- [SOURCE DATA]
Content starts
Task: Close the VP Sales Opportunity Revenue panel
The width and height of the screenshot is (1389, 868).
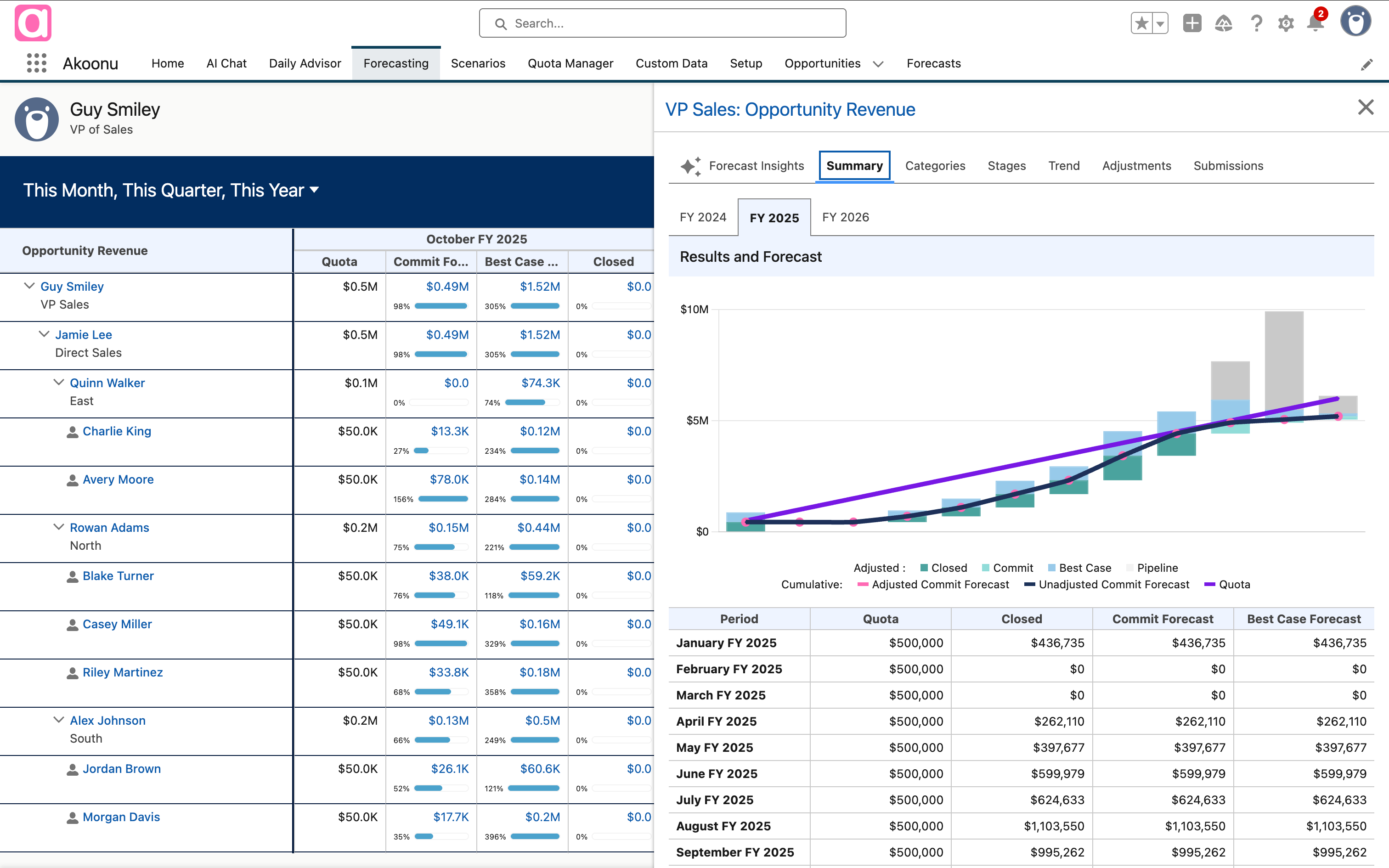Action: (x=1366, y=107)
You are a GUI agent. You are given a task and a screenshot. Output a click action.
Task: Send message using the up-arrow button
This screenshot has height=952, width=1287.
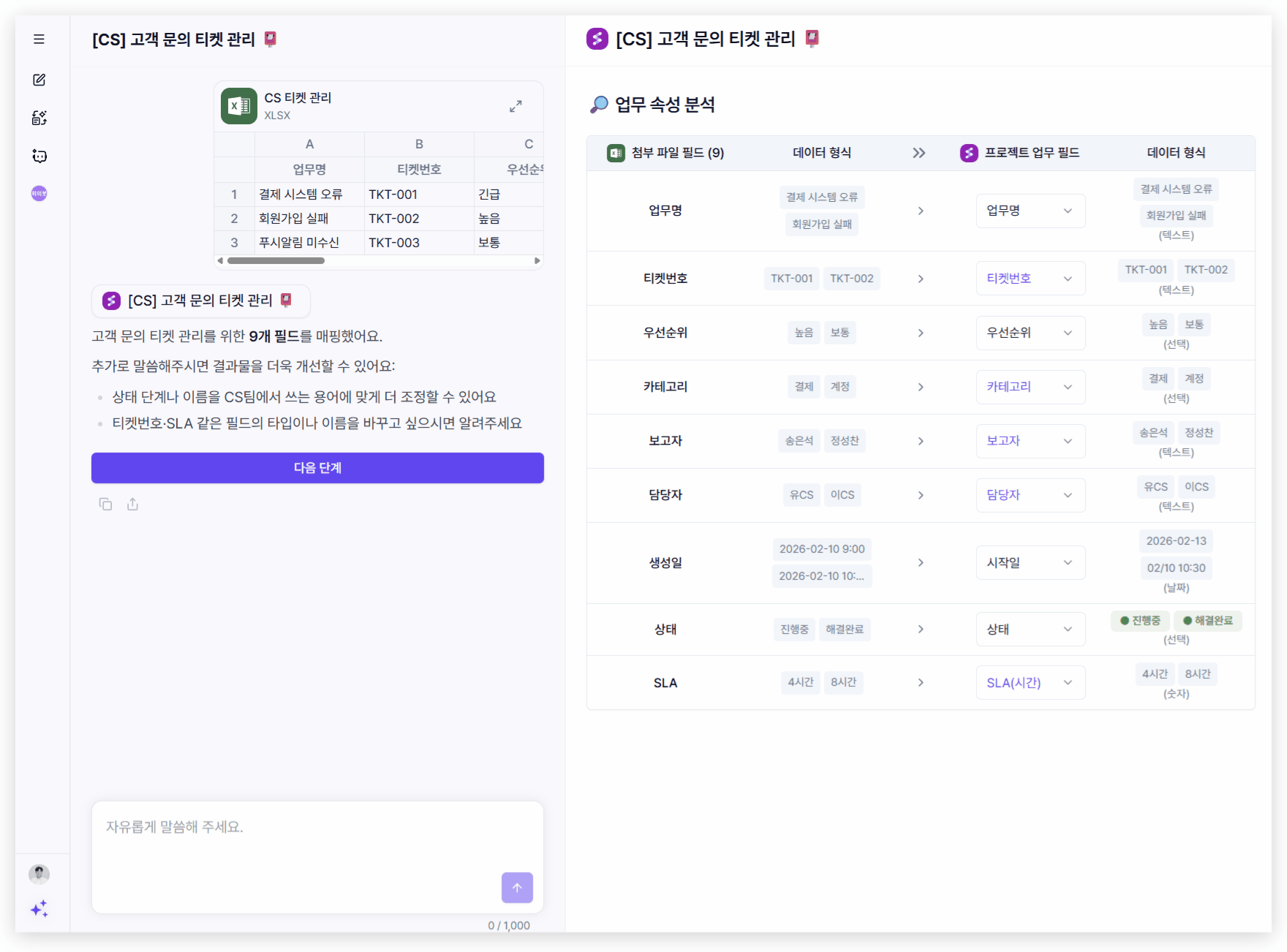[517, 888]
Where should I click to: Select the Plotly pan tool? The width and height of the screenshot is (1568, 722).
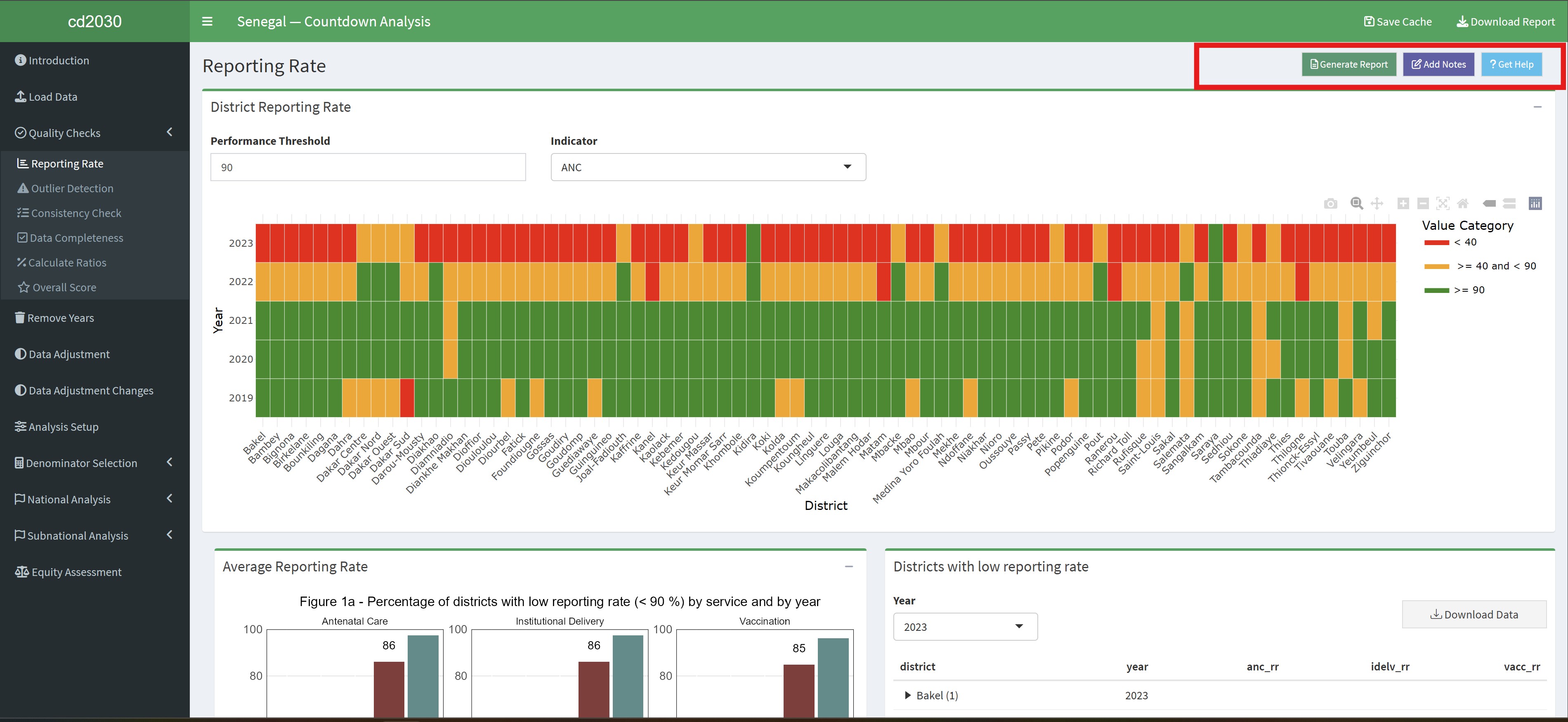tap(1377, 203)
Content ends
Repeat the entries exactly and keep the pictures out of the copy.

Task: Close the VP Sales Opportunity Revenue panel
The width and height of the screenshot is (1389, 868).
Action: (x=1366, y=107)
You are a GUI agent. You are given a task and a screenshot. Output a click action.
Task: Send message using the up-arrow button
This screenshot has height=952, width=1287.
[517, 888]
Where should I click to: Select the Plotly pan tool? The width and height of the screenshot is (1568, 722).
tap(1377, 203)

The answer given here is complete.